ИЗГОТОВЛЕНИЕ АНТИГЕНА ИЗ DIROFILARIA IMMITIS ДЛЯ ПОСТАНОВКИ РЕАКЦИИ ПРЕЦИПИТАЦИИ В АГАРОВОМ ГЕЛЕ.

Т.В.Богданова, О.В.Бойко

ИЗГОТОВЛЕНИЕ АНТИГЕНА ИЗ DIROFILARIA IMMITIS ДЛЯ ПОСТАНОВКИ РЕАКЦИИ ПРЕЦИПИТАЦИИ В АГАРОВОМ ГЕЛЕ.

ГУ Астраханской области «Астраханская областная ветеринарная лаборатория», ФГУ «Астраханский Государственный университет»

Исходным материалом для получения антигена являлись половозрелые гельминты Dirofilaria immitis, извлеченные из правого желудочка у группы погибших собак. При жизни у некоторых собак наблюдалась амикрофиляремия. Извлеченных гельминтов измельчали на небольшие фрагменты ножницами, затем тщательно растирали с добавлением кварцевого песка в фарфоровой ступке при добавлении небольшого количества физиологического раствора (рН 7,2 - 7,4) в течение двух часов до получения однородной массы. Затем полученную суспензию замораживали при температуре – 4°С. В течение последующих трех суток суспензию извлекали из морозильной камеры и после некоторого оттаивания смесь тщательно растирали, а затем повторно подвергали заморозке. Эту процедуру повторяли 3 раза. Затем в полученную суспензию добавляли физиологический раствор из расчета 1:3 и экстрагировали путем встряхивания на шуттель-аппарате в течение четырех часов при комнатной температуре. Далее смесь центрифугировали при 3000 об/мин в 30 минут, осадок дважды промывали физиологическим раствором и центрифугировали также, порции экстрактов соединили. Полученный экстракт поместили для концентрирования в диализный мешок. Содержание белка после концентрации, измеренное при помощи рефрактометра составило – 15,2 г/л (15,2 мг/мл). Готовый антиген разлили по аликвотам и хранили в морозильной камере.
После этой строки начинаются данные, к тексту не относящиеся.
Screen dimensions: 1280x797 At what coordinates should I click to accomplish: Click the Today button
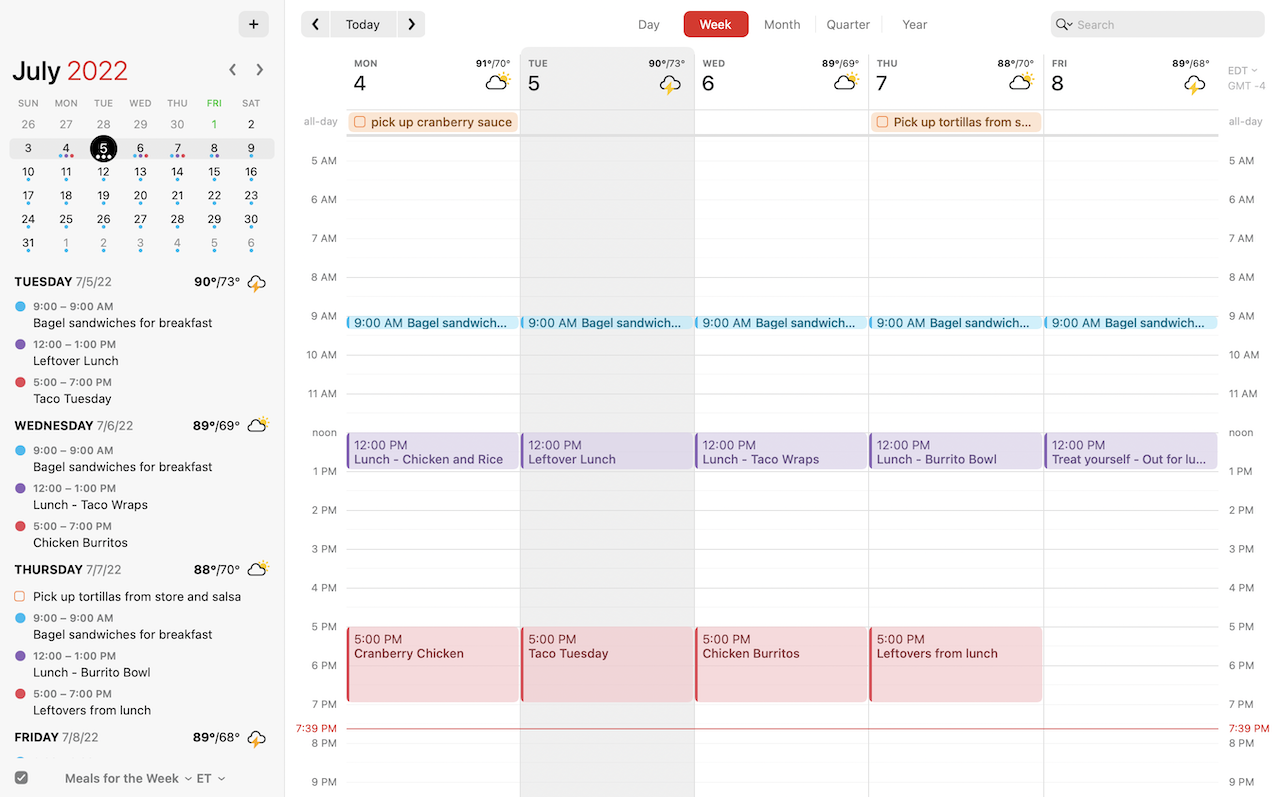point(362,24)
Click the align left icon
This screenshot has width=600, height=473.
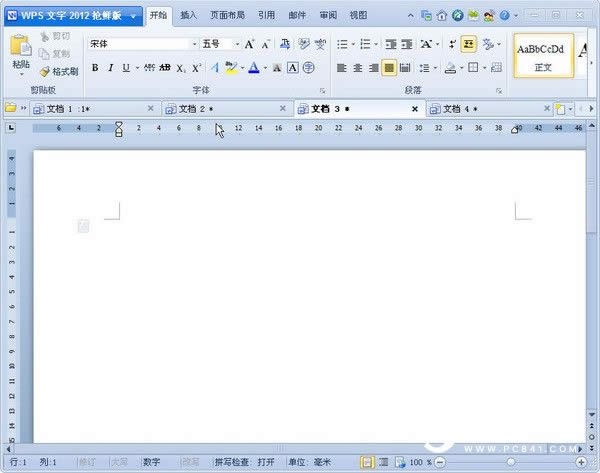[341, 68]
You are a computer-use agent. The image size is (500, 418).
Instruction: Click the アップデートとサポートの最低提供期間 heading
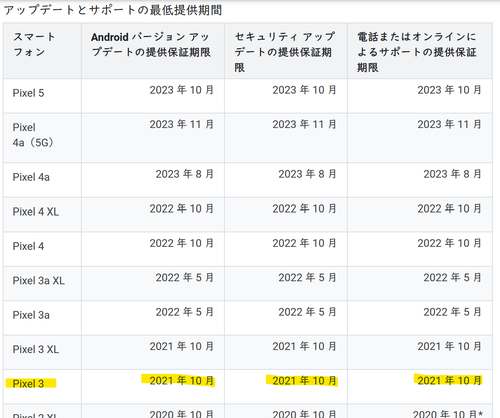tap(113, 10)
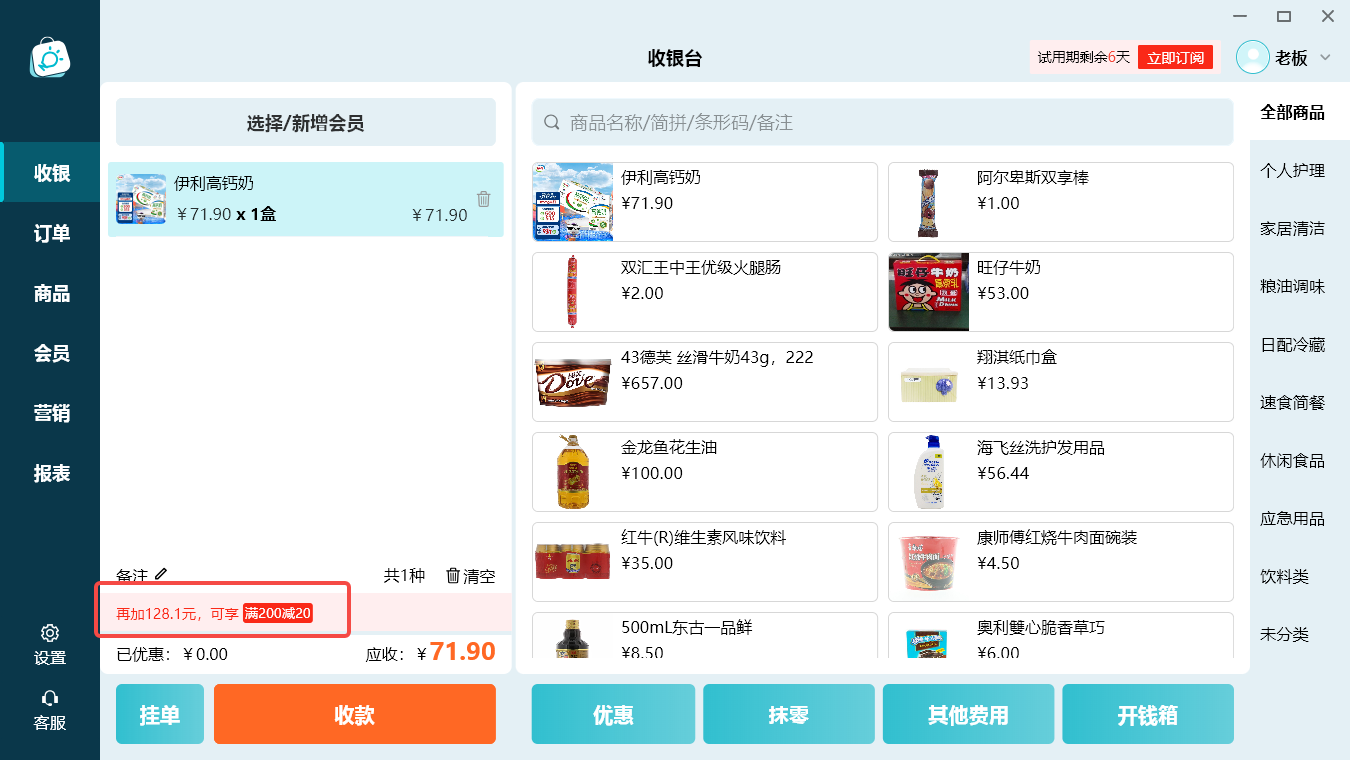Click the 开钱箱 cash drawer button

pos(1148,714)
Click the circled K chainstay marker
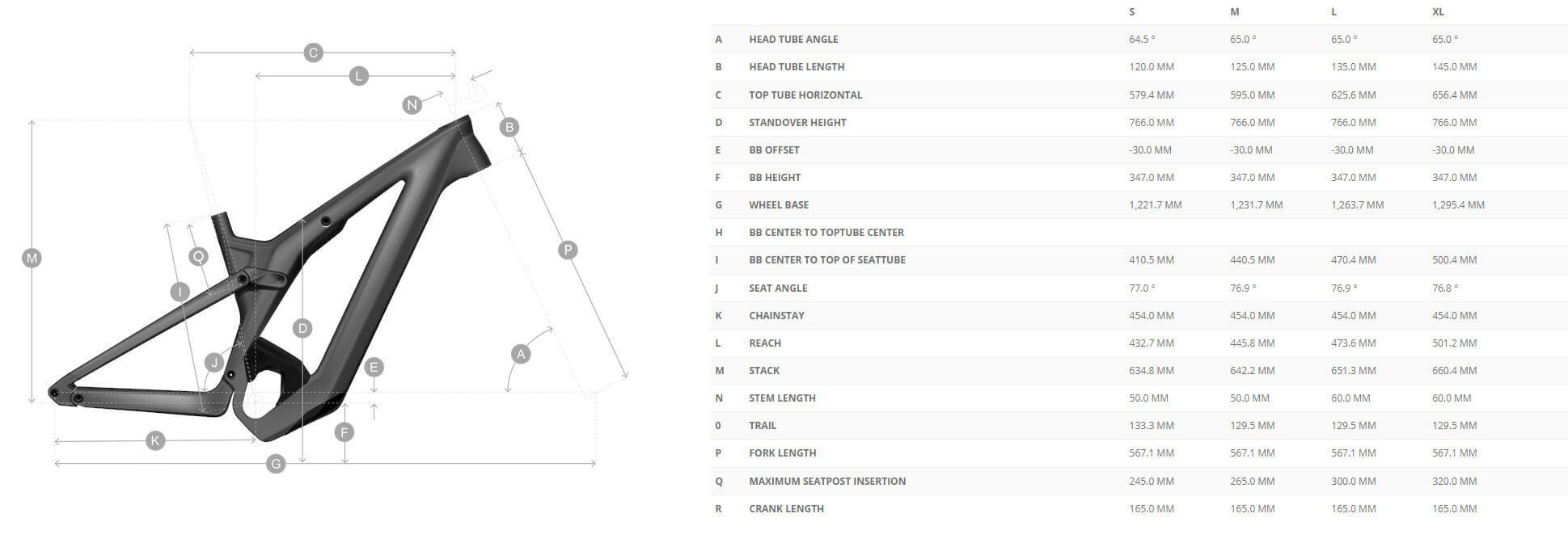Image resolution: width=1568 pixels, height=543 pixels. tap(155, 440)
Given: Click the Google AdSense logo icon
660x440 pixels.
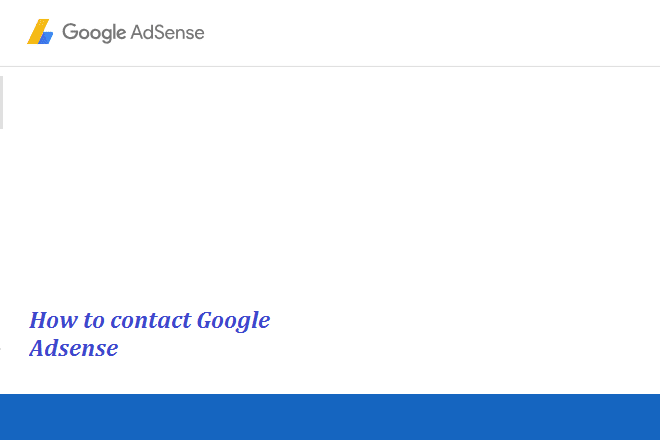Looking at the screenshot, I should [40, 32].
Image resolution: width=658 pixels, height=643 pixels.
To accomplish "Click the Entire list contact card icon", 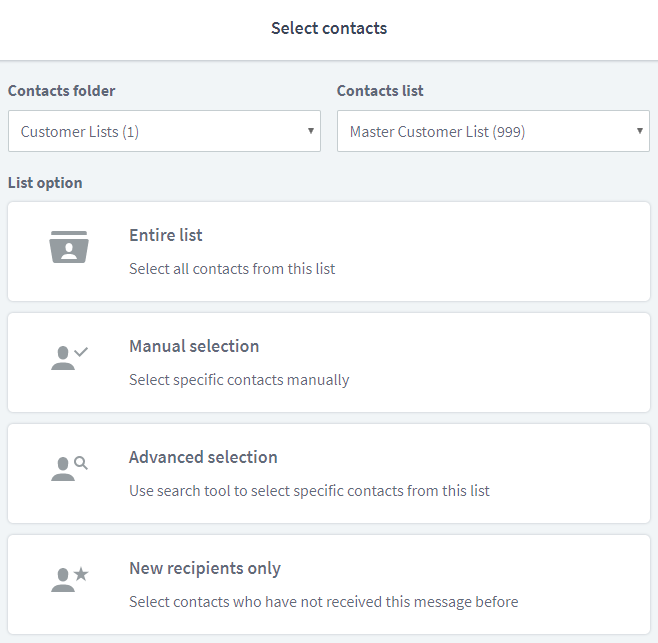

Иммунохимические методы предполагают получение и применение специфических антисывороток. Антисыворотки получали путем иммунизации кроликов, для этого использовали 10 серых кроликов в возрасте от 6 месяцев до года. На весь курс иммунизации (подкожные и внутримышечные инъекции) ушло 11,4 мл антиген-экстракта, что составило 173,28 мг белка.

Полученную от иммунизированных животных отстаивали при комнатной температуре не менее 2-х часов, затем центрифугировали. Полученную сыворотку разлили по аликвотам и хранили в морозильной камере при температуре - 15°С.

Далее проводили идентификацию антигенов. Принцип всех модификаций иммунодиффузного анализа заключается в том, что, антигены и антитела реагируют друг с другом, образуя видимый преципитат в том участке геля (иммунодиффузия по Ухтерлони), где их соотношение количественно оптимально. Для проведения анализа нами были приготовлены антиген-экстракты из сердца и легких, взятых у погибших животных, инвазированных дирофиляриями. При двойной радиальной иммунодиффузии по Ухтерлони, в равномерном по толщине слое агарового геля пробиваются лунки, которые заполняют антигенами и антисывороткой. Далее происходит встречная диффузия, которая приводит к образованию преципитата. Иммунодиффузию проводили на трех предметных стеклах во влажной камере при температуре + 4°С. Через 24 часа считывали результаты реакции. Для заполнения лунок использовали цельный антиген и разведения – 1:2; 1:4; 1:8; 1:16; 1:32; 1:64; 1:128; 1:256, антиген-экстракты из легких и сердца и сыворотка крови инвазированных собак.

В результате данных исследований было установлено, что линия преципитации образовалась между цельным антигеном и антисывороткой, других линий преципитации нет, что доказывает отсутствие иммунологического родства между полученными нами антиген-экстрактами и сывороткой инвазированных животных. В связи с тем, что чувствительность иммунодиффузного метода не всегда может достаточно точно свидетельствовать об отсутствии реакции идентичности или же частичной идентичности между антигенами, следующим этапом, подтвердившим иммунологическую частоту и высокую специфичность нашего диагностикума, был иммуноэлектрофорез.

Таким образом, в результате проведенных испытаний, получено достоверное подтверждение высокой иммунологической частоты (отсутствие перекрестно реагирующих антител, проверенной в два этапа – иммунодиффузией по Ухтерлони, а затем, с использованием иммуноэлектрофореза) и эффективности предлагаемого нами метода. Только его достоверно подтвержденная иммунологическая чистота позволила нам рекомендовать его к широкому применению.